- **TASK ITEM**
Look through the listing for the string "playback" and copy out every line that holds it.

- **ENTRIES PROVIDED**
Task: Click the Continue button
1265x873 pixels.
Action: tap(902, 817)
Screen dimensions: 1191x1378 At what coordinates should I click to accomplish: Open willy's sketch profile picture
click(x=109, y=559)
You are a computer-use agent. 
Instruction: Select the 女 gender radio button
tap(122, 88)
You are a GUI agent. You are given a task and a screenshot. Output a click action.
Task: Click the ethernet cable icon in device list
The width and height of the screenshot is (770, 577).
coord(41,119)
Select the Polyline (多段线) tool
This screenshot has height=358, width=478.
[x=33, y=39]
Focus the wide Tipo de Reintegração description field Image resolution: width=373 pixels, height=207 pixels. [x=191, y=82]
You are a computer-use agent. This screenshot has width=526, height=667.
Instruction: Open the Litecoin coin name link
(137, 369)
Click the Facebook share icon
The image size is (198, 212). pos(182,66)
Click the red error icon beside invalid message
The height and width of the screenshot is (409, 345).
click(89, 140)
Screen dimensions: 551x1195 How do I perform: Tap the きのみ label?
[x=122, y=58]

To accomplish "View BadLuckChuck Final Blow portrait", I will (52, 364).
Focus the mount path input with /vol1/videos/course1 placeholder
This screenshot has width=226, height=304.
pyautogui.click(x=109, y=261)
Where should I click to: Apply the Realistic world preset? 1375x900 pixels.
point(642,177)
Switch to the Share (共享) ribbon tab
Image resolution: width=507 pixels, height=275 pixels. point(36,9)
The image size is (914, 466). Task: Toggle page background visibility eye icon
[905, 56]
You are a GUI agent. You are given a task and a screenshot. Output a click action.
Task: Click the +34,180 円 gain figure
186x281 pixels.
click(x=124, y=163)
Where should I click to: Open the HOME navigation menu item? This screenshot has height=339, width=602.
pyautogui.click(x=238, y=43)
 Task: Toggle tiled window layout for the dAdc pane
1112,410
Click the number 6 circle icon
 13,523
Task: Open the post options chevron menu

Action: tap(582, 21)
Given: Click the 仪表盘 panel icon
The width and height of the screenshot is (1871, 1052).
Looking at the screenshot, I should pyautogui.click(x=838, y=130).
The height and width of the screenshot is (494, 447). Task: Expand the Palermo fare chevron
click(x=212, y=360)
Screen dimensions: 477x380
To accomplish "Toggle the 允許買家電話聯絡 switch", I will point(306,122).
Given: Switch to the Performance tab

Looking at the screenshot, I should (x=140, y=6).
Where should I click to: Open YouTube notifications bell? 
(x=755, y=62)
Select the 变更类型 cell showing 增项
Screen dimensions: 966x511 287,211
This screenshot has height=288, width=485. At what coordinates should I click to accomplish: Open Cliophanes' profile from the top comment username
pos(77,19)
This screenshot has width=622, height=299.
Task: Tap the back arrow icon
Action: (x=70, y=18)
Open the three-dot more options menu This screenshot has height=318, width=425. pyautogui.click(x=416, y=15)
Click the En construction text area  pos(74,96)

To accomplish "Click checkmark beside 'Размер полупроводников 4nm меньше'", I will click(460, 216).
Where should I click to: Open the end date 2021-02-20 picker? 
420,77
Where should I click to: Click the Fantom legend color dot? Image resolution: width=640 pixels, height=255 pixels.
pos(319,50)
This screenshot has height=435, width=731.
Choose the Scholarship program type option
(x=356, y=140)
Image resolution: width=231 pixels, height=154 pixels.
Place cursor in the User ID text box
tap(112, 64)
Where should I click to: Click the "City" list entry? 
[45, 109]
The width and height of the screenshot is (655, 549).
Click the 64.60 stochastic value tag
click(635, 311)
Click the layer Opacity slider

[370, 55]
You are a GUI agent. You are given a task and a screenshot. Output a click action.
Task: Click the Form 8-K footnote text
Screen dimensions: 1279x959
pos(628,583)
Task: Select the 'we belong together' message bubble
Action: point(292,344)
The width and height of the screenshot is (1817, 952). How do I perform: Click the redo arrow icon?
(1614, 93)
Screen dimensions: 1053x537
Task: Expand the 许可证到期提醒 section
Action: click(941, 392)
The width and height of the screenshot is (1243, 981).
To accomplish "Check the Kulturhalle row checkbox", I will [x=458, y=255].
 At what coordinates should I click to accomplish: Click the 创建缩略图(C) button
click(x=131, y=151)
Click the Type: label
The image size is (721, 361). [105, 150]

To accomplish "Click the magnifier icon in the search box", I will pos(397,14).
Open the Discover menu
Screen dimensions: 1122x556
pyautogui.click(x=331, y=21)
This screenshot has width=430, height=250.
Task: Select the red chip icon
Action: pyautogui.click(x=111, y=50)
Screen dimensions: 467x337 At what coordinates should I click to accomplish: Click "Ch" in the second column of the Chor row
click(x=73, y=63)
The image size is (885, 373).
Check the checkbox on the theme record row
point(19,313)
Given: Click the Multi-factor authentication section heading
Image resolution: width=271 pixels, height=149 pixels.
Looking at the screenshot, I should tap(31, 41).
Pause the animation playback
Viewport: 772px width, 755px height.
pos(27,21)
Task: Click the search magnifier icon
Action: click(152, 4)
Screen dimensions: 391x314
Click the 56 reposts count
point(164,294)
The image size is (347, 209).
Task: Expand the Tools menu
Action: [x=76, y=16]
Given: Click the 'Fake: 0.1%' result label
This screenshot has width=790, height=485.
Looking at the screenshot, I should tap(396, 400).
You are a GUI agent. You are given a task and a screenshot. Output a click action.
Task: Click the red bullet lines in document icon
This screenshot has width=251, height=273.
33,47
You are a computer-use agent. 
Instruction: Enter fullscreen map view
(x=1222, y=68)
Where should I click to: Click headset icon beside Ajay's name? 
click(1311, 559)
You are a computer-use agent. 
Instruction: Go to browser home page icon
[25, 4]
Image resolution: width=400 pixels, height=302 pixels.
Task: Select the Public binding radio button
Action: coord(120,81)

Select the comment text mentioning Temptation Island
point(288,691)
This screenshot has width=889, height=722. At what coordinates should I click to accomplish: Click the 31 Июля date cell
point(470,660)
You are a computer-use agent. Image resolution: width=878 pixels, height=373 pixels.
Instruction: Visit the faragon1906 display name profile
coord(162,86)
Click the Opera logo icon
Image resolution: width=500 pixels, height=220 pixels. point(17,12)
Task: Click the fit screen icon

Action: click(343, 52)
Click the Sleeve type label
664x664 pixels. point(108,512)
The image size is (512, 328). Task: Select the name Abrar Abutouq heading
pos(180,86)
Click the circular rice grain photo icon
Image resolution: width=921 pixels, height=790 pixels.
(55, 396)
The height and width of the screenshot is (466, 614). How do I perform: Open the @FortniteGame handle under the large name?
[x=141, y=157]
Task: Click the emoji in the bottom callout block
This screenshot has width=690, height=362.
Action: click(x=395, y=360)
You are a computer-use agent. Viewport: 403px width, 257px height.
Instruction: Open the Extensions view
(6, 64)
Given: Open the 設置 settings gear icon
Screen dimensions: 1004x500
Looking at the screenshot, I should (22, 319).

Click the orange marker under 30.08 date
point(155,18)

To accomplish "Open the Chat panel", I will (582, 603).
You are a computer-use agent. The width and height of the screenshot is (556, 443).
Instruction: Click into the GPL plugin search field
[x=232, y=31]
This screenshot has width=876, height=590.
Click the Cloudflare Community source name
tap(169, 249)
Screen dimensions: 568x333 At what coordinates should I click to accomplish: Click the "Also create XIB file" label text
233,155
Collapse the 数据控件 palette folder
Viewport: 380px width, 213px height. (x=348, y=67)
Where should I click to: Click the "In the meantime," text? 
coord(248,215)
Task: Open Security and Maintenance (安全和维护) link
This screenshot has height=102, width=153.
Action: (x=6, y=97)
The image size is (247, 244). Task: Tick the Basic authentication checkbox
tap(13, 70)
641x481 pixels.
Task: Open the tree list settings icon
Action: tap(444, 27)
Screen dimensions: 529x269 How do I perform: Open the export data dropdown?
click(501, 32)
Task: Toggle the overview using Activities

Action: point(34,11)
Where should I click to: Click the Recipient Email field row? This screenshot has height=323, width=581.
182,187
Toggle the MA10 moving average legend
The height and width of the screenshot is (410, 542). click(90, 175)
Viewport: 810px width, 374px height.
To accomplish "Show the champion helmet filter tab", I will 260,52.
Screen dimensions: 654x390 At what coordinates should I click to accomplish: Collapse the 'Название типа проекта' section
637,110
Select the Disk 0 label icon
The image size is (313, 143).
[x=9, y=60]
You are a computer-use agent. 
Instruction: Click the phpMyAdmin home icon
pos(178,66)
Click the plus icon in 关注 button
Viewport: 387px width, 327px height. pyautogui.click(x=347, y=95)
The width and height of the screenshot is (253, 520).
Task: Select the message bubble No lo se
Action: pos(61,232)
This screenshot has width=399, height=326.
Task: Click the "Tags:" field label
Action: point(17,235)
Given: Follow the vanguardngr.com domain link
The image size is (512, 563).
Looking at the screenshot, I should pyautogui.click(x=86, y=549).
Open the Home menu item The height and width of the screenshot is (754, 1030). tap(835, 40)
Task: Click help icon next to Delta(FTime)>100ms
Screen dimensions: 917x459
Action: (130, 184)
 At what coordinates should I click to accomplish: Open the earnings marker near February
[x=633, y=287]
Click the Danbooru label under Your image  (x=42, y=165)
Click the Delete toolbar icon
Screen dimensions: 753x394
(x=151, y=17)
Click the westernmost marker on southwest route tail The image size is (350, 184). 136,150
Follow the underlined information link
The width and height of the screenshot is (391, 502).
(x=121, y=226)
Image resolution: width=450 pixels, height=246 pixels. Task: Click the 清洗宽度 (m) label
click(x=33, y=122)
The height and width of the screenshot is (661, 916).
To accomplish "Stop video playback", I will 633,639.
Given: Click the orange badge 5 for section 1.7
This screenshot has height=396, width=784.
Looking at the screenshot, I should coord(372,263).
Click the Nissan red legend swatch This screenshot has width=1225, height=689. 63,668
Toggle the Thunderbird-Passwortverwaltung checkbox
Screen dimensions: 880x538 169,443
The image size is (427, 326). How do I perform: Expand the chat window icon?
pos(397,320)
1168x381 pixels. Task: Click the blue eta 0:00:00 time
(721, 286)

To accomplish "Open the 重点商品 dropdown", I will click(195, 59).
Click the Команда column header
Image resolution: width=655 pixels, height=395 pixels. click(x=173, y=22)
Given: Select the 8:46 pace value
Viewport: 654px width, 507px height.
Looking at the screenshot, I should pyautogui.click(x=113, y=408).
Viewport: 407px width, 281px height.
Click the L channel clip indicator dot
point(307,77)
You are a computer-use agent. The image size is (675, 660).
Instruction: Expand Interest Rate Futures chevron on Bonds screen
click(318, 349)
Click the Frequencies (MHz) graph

- **EXPECTED OUTPUT**
Pause the animation playback
To accomplish "Stop video playback", I will 633,639.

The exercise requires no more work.